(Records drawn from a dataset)
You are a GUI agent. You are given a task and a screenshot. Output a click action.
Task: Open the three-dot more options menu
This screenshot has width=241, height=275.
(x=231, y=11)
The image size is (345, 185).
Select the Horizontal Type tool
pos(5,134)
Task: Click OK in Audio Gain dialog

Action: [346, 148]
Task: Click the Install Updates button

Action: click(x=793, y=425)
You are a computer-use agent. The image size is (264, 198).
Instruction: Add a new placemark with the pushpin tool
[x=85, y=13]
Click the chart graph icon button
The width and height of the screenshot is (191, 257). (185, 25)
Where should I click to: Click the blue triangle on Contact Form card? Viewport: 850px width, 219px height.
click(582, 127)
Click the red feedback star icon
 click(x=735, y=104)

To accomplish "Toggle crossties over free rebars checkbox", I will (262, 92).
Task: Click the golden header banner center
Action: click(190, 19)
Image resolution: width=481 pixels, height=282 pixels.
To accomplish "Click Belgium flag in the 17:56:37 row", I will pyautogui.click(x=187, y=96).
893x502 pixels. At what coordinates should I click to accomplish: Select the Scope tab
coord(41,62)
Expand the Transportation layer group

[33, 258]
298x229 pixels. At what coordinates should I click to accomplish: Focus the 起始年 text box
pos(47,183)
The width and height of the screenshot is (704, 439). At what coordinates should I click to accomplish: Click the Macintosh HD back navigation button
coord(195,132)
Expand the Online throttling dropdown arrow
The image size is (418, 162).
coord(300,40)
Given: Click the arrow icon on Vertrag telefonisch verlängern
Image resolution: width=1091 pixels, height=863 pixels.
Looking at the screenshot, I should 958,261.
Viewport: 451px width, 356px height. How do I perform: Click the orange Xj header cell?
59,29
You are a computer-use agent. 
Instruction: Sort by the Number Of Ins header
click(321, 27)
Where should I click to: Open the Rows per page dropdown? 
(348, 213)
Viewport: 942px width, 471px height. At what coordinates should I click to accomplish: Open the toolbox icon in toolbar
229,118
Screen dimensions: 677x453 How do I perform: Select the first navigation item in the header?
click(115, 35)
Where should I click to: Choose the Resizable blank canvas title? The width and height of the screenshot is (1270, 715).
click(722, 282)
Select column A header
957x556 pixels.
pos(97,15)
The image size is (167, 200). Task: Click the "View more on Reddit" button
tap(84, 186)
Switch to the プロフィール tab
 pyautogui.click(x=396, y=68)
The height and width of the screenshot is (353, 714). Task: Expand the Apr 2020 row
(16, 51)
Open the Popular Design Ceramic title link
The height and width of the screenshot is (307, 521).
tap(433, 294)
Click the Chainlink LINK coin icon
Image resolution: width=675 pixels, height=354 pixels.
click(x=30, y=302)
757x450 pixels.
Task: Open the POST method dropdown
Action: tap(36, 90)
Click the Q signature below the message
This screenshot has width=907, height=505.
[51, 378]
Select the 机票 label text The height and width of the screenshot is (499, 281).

WORK ORDER →
A word-for-word transcription of all the data is needed.

ANSWER BOX →
You are a GUI agent. You are given a task and a screenshot. Output a click action.
Task: Open the three-dot more options menu
This screenshot has width=241, height=275.
(x=231, y=11)
The image size is (345, 185).
Select the Horizontal Type tool
pos(5,134)
Task: Click OK in Audio Gain dialog

Action: [346, 148]
Task: Click the Install Updates button

Action: click(x=793, y=425)
You are a computer-use agent. The image size is (264, 198).
Instruction: Add a new placemark with the pushpin tool
[x=85, y=13]
Click the chart graph icon button
The width and height of the screenshot is (191, 257). (185, 25)
Where should I click to: Click the blue triangle on Contact Form card? Viewport: 850px width, 219px height.
click(582, 127)
Click the red feedback star icon
 click(x=735, y=104)

To accomplish "Toggle crossties over free rebars checkbox", I will (262, 92).
Task: Click the golden header banner center
Action: click(190, 19)
Image resolution: width=481 pixels, height=282 pixels.
To accomplish "Click Belgium flag in the 17:56:37 row", I will pyautogui.click(x=187, y=96).
893x502 pixels. At what coordinates should I click to accomplish: Select the Scope tab
coord(41,62)
Expand the Transportation layer group

[33, 258]
298x229 pixels. At what coordinates should I click to accomplish: Focus the 起始年 text box
pos(47,183)
The width and height of the screenshot is (704, 439). At what coordinates should I click to accomplish: Click the Macintosh HD back navigation button
coord(195,132)
Expand the Online throttling dropdown arrow
The image size is (418, 162).
coord(300,40)
Given: Click the arrow icon on Vertrag telefonisch verlängern
Image resolution: width=1091 pixels, height=863 pixels.
Looking at the screenshot, I should 958,261.
Viewport: 451px width, 356px height. How do I perform: Click the orange Xj header cell?
59,29
You are a computer-use agent. 
Instruction: Sort by the Number Of Ins header
click(321, 27)
Where should I click to: Open the Rows per page dropdown? 
(348, 213)
Viewport: 942px width, 471px height. At what coordinates should I click to accomplish: Open the toolbox icon in toolbar
229,118
Screen dimensions: 677x453 How do I perform: Select the first navigation item in the header?
click(115, 35)
Where should I click to: Choose the Resizable blank canvas title? The width and height of the screenshot is (1270, 715).
click(722, 282)
Select column A header
957x556 pixels.
pos(97,15)
The image size is (167, 200). Task: Click the "View more on Reddit" button
tap(84, 186)
Switch to the プロフィール tab
 pyautogui.click(x=396, y=68)
The height and width of the screenshot is (353, 714). Task: Expand the Apr 2020 row
(16, 51)
Open the Popular Design Ceramic title link
The height and width of the screenshot is (307, 521).
tap(433, 294)
Click the Chainlink LINK coin icon
Image resolution: width=675 pixels, height=354 pixels.
click(x=30, y=302)
757x450 pixels.
Task: Open the POST method dropdown
Action: tap(36, 90)
Click the Q signature below the message
This screenshot has width=907, height=505.
[51, 378]
Select the 机票 label text The height and width of the screenshot is (499, 281).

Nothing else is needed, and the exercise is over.